= Lem Tucker =

American journalist (1938–1991)

Lemuel Tucker (May 26, 1938 – March 2, 1991) was an American journalist.

Born in Saginaw, Michigan, Tucker graduated from Central Michigan University in 1960.

Tucker was one of the first African Americans to work as a television network reporter. He began his career at NBC in 1965 as a general assignment news correspondent, and served as news director at WOR-TV in New York City from 1970 to 1971. He moved to ABC in 1972 and to CBS in 1977, where he worked until his death.

He was a winner of two Emmy Awards, and made the master list of Nixon political opponents for his reporting.

Although Lem Tucker's life was brief, his career accomplishments were memorable.

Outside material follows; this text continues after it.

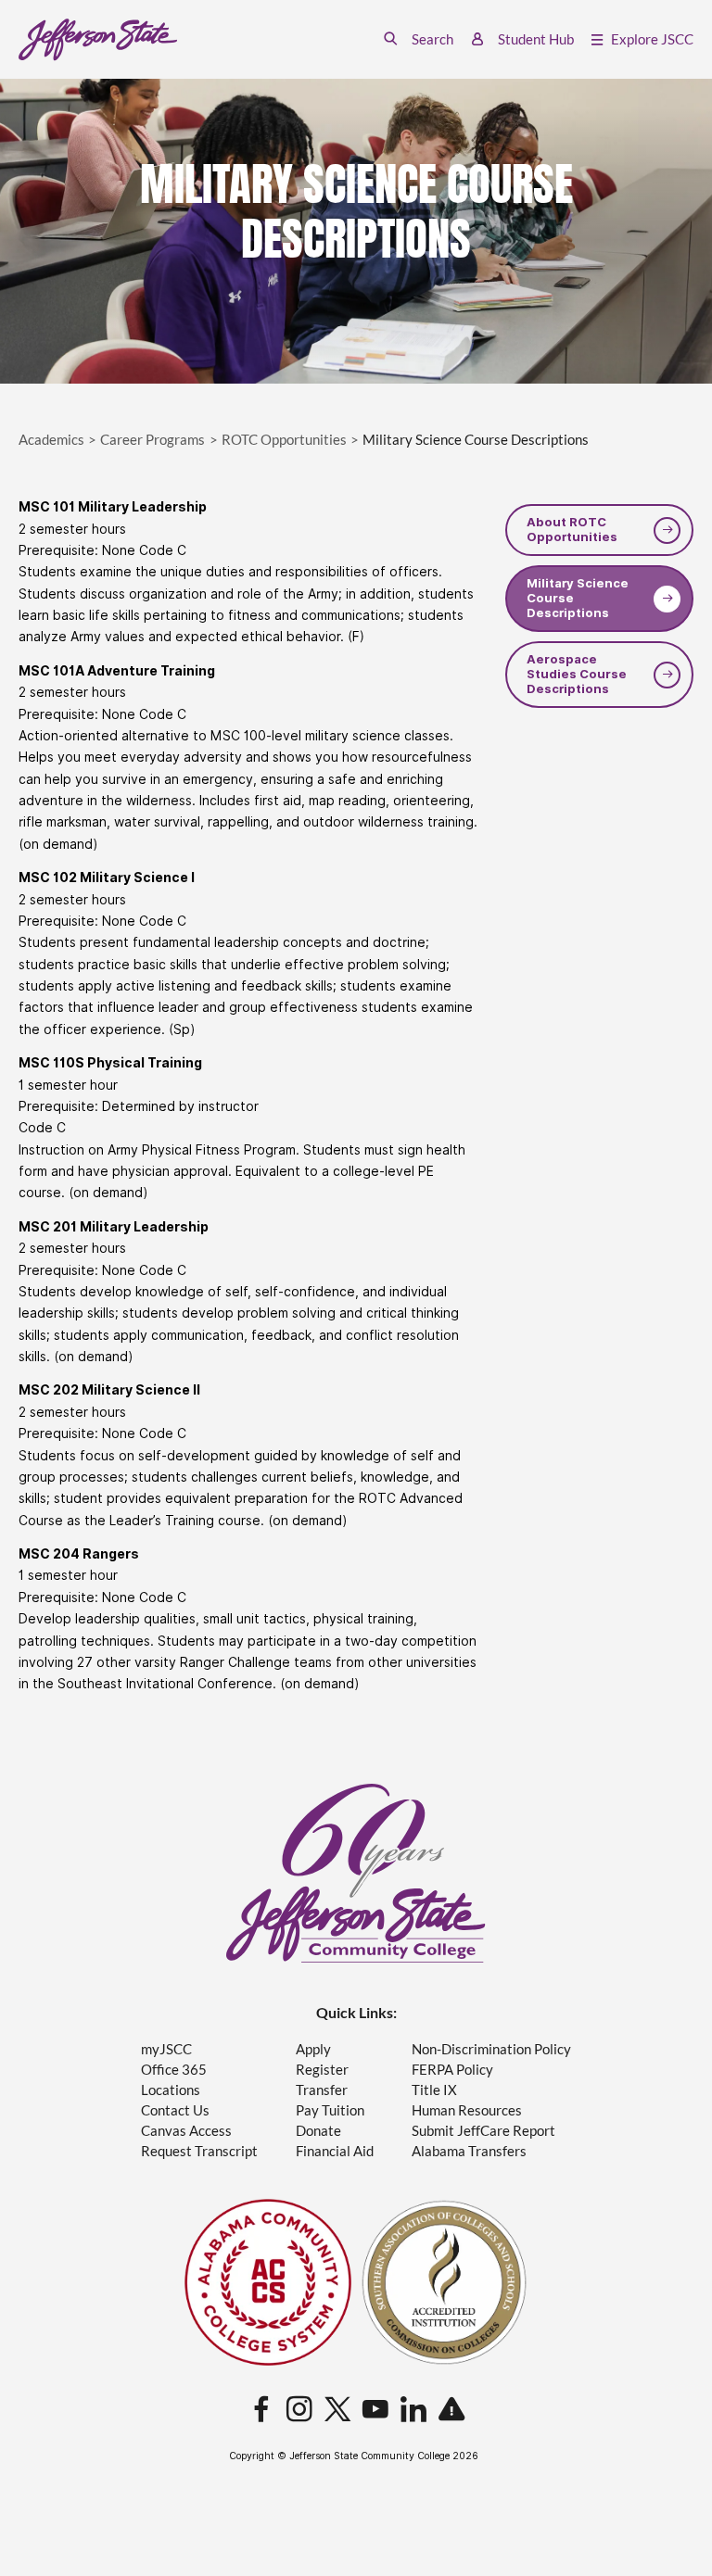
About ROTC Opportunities (572, 529)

Tucker was the first African American elected to the position of student body president at CMU. That election took place when less than one percent of the student body was black. Previous to his election, only one other African American had been elected to a similar position in the United States. While at Central, Tucker was considered one of the university's top forensic students. He served as a chapter president of Pi Kappa Delta, a national speech honorary fraternity.

He won his first Emmy in 1979 for his coverage of Black America and his second in 1983 for a series about hunger in America. While working for the networks, he covered numerous major news events, including the Vietnam War, the Kent State University shootings and the Iran hostage crisis. He covered social unrest and riots in Newark, Miami and Harlem. He also reported from the Woodstock Festival. In 1981, he was covering President Ronald Reagan's speech at the Washington Hilton Hotel and witnessed the shooting of the president. He was broadcasting live reports on CBS Radio within minutes of the incident. He was applauded by his colleagues and others in the media for his continuous and thorough coverage, which he provided well into the next morning.

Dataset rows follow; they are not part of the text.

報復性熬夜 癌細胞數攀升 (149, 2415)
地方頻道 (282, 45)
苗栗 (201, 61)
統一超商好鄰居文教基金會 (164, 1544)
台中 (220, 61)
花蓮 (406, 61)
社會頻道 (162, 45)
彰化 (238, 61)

During the course of his career, Tucker returned numerous times to his alma mater to speak to students about politics, share reflections on college life and offer insight regarding work as a national network correspondent.

Tucker had a keen sense of humor. In an address given to the CMU community in the early 1980s, he told his audience he was amused to have been asked back to speak at the university, given that during his days as student body president, he "quibbled a lot" with the administration. He said, "How rare for me to be given a microphone and be invited to speak at CMU. Now I am on stage in front of administration and applauded."

Tucker has one daughter, Linn Carol Tucker.

His death in 1991 was due to liver failure.